Figure 14 shows the results of pressure simulation of the water stream in a time of 180 s at the outlet of the nozzle (0 m), at a distance of 0.05 m and 0.10 m. It may be observed that the pressure of the water stream at the outlet of the nozzle changes from the value of 57.17 MPa in a time of 0.2 s, to the value of 58.46 MPa, in a time of 180 s. At a distance of 0.05 m from the outlet of the nozzle, the pressure of the water stream changes from the value of 21.05 MPa in a time of 0.2 s to the value of 24.52 MPa in a time of 180 s. In case of the pressure of the water stream at a distance of 0.10 m from the outlet of the nozzle, the pressure changes from the value of 20.29 MPa in 0.2 s to the value of 22.75 MPa in 180 s.

The pressure changes of the water stream for a given distance from the outlet of the nozzle depending on the time: (a) at the outlet of the nozzle; (b) for a distance of 0.05 m from the inlet of the nozzle; (c) for a distance of 0.10 m from the inlet of the nozzle.

The results shown in Fig. 14 allow concluding that at a distance of 0.05 m from the outlet of the nozzle, the pressure decreases by approximately 63% in relation to the measurement at the outlet of the nozzle. In case of the simulation of the pressure at a distance of 0.10 m from the outlet of the nozzle, the pressure decreases by approximately 65% in relation to the pressure simulation at the outlet of the nozzle and by approximately 4% in relation to the pressure measurement at a distance of 0.05 m.

Figure 15 shows the results of force measurements of the water stream in a time of 180 s at the outlet of the nozzle (0 m), at a distance of 0.05 m and 0.10 m.

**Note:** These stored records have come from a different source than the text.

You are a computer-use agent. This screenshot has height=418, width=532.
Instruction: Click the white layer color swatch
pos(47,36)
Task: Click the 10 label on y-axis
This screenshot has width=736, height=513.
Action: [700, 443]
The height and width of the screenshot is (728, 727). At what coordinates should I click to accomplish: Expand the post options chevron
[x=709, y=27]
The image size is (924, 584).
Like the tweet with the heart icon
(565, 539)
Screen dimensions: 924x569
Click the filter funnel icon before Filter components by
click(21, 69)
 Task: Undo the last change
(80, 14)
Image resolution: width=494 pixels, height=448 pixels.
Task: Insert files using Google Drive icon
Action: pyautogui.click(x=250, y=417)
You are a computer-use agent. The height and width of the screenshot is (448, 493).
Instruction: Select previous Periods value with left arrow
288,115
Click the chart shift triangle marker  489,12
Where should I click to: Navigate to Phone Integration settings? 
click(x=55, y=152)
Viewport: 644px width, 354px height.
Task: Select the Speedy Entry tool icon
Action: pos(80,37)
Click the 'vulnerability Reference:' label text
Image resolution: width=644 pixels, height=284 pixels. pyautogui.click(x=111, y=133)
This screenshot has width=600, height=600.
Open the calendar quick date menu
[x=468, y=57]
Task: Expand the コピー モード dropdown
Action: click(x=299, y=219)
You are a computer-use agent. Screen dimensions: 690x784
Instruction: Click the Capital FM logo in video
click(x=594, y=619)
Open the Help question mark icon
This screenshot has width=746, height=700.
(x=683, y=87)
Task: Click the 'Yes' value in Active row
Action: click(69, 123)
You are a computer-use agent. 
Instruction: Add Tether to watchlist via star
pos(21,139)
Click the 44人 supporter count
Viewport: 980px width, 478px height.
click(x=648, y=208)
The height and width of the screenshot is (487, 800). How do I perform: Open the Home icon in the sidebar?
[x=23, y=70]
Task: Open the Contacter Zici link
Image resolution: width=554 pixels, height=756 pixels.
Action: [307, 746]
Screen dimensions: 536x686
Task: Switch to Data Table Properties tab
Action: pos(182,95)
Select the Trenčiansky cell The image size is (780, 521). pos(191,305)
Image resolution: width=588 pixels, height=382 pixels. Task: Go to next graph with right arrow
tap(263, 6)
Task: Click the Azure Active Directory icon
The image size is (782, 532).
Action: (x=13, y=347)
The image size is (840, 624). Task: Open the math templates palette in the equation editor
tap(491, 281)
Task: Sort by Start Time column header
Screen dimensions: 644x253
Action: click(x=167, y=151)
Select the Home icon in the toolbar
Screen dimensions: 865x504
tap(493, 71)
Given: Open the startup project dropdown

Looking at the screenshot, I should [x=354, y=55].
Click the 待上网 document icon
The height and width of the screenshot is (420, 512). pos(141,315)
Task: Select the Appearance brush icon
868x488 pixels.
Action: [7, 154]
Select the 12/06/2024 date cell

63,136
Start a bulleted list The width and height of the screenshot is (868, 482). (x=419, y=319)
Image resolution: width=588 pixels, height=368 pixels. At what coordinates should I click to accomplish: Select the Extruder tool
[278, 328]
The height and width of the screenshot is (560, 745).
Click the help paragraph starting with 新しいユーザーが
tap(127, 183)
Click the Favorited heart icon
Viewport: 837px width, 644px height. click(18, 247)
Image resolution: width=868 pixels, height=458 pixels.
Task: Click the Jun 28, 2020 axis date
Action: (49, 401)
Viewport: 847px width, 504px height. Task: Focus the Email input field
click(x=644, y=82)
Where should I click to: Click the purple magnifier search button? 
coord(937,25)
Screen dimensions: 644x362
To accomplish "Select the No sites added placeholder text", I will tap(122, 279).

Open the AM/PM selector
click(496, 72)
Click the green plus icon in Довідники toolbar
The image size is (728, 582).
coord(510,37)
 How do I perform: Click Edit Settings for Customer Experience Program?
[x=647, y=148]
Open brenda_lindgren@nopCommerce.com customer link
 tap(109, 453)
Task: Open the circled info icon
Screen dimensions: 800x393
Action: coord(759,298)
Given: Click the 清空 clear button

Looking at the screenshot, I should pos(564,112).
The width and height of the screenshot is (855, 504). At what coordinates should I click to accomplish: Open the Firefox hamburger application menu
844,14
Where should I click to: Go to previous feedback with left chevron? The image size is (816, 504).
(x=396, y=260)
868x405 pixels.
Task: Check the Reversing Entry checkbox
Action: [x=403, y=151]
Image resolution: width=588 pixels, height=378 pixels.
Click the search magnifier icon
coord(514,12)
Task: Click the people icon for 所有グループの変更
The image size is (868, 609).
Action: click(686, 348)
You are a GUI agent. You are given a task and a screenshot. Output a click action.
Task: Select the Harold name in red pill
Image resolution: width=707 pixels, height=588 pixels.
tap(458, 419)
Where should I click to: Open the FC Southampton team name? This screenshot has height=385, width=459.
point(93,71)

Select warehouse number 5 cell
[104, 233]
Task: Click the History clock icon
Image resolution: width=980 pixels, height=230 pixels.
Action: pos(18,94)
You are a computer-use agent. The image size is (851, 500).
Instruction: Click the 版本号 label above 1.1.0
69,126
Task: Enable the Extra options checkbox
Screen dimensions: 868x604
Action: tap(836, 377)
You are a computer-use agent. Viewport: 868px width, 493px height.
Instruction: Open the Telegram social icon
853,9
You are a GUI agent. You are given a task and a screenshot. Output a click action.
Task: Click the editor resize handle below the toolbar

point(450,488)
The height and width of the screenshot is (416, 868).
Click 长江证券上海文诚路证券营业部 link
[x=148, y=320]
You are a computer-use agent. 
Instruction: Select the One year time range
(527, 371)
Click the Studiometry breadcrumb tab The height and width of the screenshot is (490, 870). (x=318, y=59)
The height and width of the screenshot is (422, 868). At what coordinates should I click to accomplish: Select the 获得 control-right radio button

The force changes generated by the water stream for a given distance from the outlet of the nozzle depending on the time: (a) at the outlet of the nozzle; (b) for a distance of 0.05 m from the inlet of the nozzle; (c) for a distance of 0.10 m from the inlet of the nozzle.

As it can be seen the force of the water stream at the outlet of the nozzle changes from the value of 19,865 N in a time of 0.2 s, to the value of 20,247 N, in a time of 180 s. At a distance of 0.05 m from the outlet of the nozzle, the force of the water stream changes from the value of 7293 N in a time of 0.2 s to the value of 8497 N in a time of 180 s. In case of the force of the water stream at a distance of 0.10 m from the outlet of the nozzle, the force changes from the value of 7030 N in 0.2 s to the value of 7898 N in 180 s.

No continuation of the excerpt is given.